Does Sports Display actually work with Diesel Engines ?
Any ideas on why I cannot flash ICM (or why there's no update for ICM)?


----------



## ap90500 (Oct 23, 2013)

There is no update for your ICM, it is that simple. After calculating of SVT_soll, all black items mean that they match in SVT_ist and SVT_soll. Not every module gets an update on every new I-step, not even nearly. That is ICM_QL, do you have bare ICM? edit. It seems that it was called ICM_QL at the beginning of production, on newer cars it is just ICM.

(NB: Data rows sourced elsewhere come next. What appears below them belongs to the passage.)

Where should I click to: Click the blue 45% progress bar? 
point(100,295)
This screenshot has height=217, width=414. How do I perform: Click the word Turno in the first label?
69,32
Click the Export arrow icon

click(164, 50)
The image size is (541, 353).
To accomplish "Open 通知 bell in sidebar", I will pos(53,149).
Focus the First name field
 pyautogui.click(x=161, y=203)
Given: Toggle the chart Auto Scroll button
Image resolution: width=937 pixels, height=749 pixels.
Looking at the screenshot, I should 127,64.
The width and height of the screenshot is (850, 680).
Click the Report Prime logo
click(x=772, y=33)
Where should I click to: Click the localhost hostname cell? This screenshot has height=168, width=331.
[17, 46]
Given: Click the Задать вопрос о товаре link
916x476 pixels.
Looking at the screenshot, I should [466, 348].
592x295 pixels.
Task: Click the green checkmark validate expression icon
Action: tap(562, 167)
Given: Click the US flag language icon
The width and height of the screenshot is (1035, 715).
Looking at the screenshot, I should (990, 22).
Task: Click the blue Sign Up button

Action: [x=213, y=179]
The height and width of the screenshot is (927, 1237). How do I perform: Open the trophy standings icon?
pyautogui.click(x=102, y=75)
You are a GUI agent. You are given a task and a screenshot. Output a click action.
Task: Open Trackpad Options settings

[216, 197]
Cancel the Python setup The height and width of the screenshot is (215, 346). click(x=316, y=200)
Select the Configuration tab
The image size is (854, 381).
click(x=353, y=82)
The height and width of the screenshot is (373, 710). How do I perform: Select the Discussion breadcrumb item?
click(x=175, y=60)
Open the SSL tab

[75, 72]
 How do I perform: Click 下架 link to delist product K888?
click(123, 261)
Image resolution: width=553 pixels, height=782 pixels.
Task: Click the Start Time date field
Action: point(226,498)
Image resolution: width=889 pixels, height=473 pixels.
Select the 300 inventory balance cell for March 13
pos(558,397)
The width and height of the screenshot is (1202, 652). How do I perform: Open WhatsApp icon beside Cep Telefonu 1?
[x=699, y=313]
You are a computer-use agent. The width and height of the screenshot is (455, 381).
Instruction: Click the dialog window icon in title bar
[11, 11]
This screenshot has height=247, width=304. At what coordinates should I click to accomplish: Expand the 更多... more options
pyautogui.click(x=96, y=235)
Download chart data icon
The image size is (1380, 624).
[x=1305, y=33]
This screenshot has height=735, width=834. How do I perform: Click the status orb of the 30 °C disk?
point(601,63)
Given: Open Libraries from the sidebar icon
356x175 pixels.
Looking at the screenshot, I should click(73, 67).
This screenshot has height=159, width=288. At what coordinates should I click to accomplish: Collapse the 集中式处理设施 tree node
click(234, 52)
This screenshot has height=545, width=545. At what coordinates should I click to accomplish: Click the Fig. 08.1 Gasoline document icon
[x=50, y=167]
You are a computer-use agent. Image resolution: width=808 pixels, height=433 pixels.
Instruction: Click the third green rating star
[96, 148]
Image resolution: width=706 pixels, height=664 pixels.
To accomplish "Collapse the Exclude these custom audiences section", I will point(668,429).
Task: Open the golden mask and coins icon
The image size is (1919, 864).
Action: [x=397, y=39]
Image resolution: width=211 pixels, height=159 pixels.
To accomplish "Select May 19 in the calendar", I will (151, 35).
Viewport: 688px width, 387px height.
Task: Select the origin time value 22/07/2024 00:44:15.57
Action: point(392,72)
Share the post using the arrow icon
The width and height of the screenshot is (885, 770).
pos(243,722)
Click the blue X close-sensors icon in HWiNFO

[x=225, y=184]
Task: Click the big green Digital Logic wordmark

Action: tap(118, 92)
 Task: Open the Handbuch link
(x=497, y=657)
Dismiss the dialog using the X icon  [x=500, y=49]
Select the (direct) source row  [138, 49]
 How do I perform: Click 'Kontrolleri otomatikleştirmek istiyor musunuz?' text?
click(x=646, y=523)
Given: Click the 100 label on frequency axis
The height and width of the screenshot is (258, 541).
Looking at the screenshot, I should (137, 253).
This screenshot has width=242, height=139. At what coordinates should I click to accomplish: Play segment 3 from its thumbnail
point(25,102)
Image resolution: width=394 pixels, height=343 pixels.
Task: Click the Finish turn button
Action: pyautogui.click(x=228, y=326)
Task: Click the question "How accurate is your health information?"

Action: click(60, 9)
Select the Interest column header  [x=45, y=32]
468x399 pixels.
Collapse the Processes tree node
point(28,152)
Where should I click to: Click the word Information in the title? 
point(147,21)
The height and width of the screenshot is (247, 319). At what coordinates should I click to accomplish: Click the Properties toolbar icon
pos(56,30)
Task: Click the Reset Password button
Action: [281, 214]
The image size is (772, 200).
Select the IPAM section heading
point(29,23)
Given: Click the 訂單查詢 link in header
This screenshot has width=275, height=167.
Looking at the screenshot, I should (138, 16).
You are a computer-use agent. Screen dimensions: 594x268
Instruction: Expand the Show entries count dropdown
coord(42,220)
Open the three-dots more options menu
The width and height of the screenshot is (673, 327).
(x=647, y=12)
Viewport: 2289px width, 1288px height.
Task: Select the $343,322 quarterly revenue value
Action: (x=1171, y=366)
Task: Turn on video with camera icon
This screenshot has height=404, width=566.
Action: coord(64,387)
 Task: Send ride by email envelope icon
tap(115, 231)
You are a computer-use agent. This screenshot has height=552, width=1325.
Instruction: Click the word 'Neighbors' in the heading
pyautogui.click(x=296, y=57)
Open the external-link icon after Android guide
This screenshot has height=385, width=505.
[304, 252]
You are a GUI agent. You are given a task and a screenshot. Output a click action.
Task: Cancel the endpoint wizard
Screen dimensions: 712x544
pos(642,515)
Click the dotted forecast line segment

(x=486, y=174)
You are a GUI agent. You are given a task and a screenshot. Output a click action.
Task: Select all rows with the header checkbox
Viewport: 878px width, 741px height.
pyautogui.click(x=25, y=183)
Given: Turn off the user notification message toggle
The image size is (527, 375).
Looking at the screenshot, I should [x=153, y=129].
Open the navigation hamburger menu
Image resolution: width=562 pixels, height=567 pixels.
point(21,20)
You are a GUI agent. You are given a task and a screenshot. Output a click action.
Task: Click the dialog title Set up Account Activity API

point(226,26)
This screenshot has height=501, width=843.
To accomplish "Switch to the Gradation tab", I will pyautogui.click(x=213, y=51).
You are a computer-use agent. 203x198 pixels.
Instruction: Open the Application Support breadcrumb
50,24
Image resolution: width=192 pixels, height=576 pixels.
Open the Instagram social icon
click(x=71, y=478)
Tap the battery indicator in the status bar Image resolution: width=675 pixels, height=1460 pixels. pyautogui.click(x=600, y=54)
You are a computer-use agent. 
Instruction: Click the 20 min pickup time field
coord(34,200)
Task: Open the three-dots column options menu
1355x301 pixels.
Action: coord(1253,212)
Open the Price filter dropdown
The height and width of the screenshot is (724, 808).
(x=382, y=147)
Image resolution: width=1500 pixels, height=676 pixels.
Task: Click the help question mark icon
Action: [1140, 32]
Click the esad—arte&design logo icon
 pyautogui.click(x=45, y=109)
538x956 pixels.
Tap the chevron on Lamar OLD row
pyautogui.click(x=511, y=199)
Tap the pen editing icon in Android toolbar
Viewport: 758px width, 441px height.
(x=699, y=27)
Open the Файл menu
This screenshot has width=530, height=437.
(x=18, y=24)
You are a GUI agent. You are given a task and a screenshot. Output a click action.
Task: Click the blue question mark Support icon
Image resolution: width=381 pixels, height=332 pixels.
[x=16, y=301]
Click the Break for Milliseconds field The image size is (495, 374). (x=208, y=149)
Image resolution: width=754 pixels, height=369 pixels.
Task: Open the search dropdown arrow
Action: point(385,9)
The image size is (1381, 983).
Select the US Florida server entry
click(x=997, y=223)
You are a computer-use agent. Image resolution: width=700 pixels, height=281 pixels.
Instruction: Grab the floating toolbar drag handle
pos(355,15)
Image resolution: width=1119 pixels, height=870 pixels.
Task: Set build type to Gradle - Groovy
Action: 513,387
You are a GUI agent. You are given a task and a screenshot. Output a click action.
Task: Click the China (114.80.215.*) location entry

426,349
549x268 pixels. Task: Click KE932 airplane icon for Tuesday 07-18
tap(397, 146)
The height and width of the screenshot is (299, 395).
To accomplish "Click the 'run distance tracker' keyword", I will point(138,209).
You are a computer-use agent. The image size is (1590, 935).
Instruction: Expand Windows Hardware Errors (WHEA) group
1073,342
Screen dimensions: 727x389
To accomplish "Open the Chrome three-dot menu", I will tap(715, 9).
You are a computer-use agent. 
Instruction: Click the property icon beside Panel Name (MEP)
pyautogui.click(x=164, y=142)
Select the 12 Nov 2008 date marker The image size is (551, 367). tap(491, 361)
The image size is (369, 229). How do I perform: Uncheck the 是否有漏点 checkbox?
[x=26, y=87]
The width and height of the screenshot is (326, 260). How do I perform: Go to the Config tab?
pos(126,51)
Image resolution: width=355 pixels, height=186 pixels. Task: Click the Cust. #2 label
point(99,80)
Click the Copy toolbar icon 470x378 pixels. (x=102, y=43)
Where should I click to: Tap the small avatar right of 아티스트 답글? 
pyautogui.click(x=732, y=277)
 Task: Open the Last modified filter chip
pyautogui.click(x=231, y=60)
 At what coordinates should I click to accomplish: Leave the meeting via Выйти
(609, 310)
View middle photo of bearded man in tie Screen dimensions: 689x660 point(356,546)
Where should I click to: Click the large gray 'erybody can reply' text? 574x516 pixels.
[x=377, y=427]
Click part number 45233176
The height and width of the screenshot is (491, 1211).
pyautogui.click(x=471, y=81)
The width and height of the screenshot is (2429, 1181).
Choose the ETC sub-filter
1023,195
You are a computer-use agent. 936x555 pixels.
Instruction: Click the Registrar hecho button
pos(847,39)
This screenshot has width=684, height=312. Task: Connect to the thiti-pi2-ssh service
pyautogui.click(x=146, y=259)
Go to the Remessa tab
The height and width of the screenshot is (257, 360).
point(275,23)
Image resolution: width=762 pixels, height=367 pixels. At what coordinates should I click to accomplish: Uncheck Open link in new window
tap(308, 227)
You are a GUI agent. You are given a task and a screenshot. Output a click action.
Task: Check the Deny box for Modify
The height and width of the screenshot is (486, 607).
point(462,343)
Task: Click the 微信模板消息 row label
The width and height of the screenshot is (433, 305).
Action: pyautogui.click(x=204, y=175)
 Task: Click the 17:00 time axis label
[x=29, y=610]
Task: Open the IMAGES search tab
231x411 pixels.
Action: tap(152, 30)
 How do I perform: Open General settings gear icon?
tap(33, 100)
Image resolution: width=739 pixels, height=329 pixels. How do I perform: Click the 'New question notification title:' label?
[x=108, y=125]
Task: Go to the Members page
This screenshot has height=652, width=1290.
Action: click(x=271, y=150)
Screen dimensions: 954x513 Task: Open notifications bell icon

About that sport display, I think that I have activated it once on a 520d without any navigator. Usually professional navi is though needed, and on F3x I think it is mandatory. If it doesn't work, then it doesn't and that's it, sorry.


----------



## remko (Jun 18, 2014)

Yes I think you're right, I kinda suspected this but was hoping for another answer 

I completed flash of all ecu's in the car and am now upto I-Step F010-14-07-505. Still no Sports Display so end of the road there I guess...


----------



## BMWzone (May 11, 2013)

Sport display can be activated in cars with zeitkriterium from 0911 onwards, must be ECOPRO


----------



## remko (Jun 18, 2014)

BMWzone: did you mean I can add 4U2, change zeitkriterum to 0911 and do VO Coding (ICM, KOMBI, HU_CHAMP ??)


----------



## BMWzone (May 11, 2013)

remko said:


> BMWzone: did you mean I can add 4U2, change zeitkriterum to 0911 and do VO Coding (ICM, KOMBI, HU_CHAMP ??)


My car born 0911 with Ecopro 
In FA have 4U2, ICM file with psdzdata 53.5 are :










is it possible retrofit ?


----------



## remko (Jun 18, 2014)

After NBT Retrofit the Sports Display is working perfectly (before retrofit the sports display was visible but gauges were not working).


----------



## shawnsheridan (Jan 10, 2009)

remko said:


> After NBT Retrofit the Sports Display is working perfectly (before retrofit the sports display was visible but gauges were not working).


:thumbup:


----------



## BMWzone (May 11, 2013)

remko said:


> After NBT Retrofit the Sports Display is working perfectly (before retrofit the sports display was visible but gauges were not working).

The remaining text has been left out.